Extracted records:
******

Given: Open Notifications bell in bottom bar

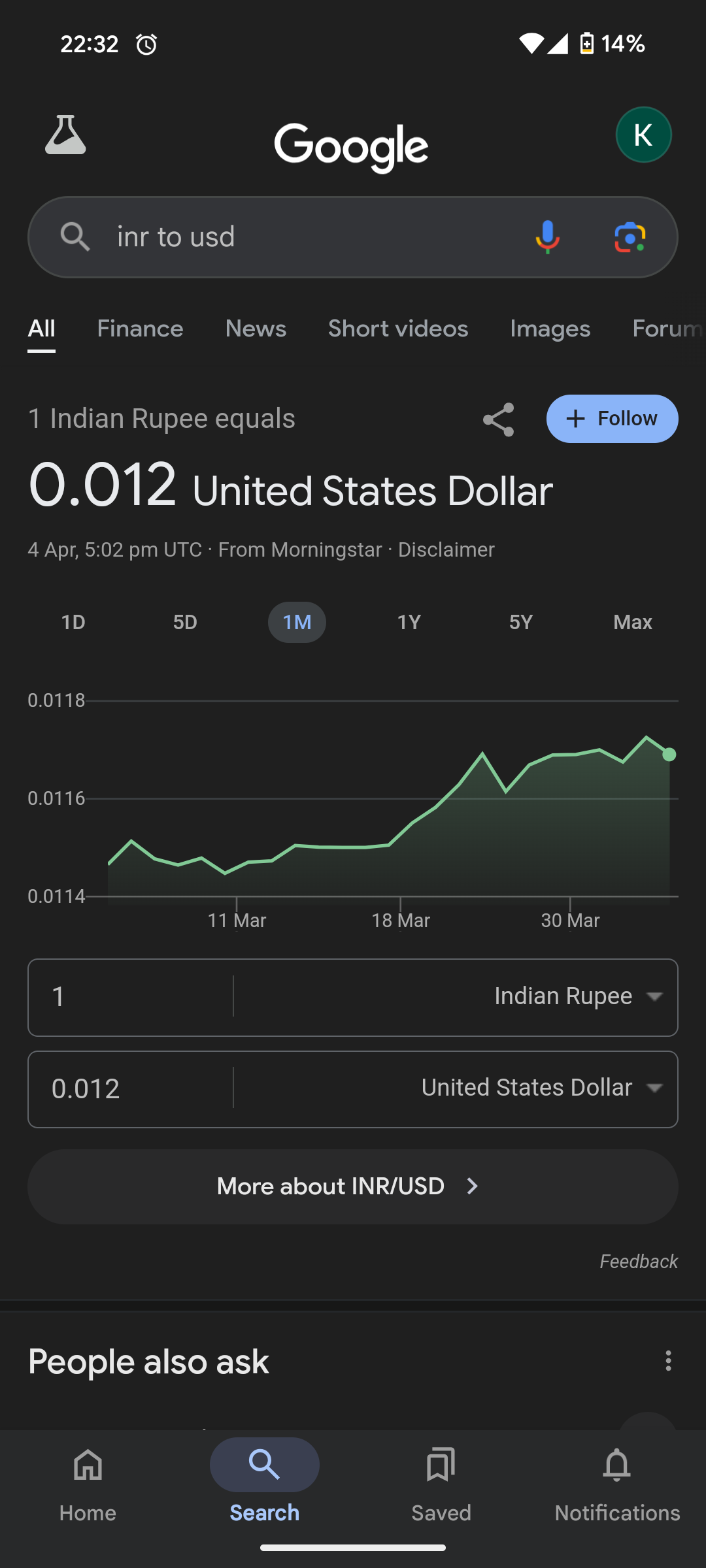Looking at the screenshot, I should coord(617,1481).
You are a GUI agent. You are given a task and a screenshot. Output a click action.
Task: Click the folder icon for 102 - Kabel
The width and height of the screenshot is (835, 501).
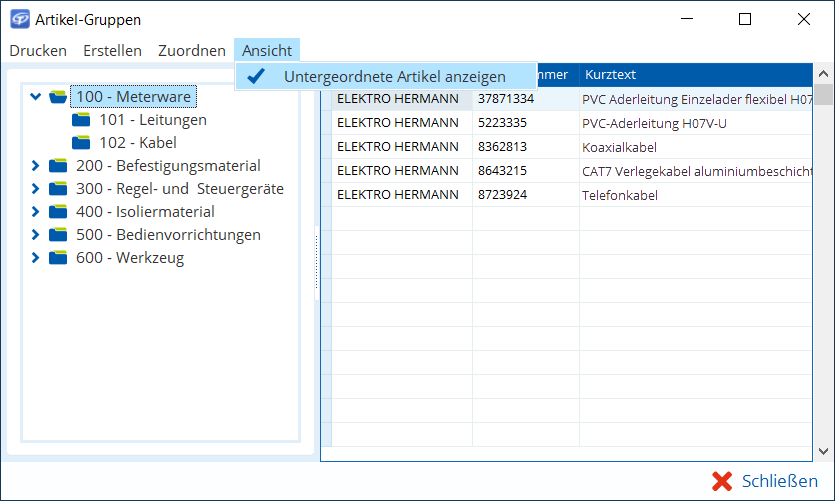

******

| WHAT THE EXERCISE ASKS |
The copy should hold every entry above word for word and none of the pictures.

| RESULT BELOW |
Given: Open Notifications bell in bottom bar

Looking at the screenshot, I should coord(617,1481).
You are a GUI agent. You are given a task and a screenshot. Output a click action.
Task: Click the folder icon for 102 - Kabel
The width and height of the screenshot is (835, 501).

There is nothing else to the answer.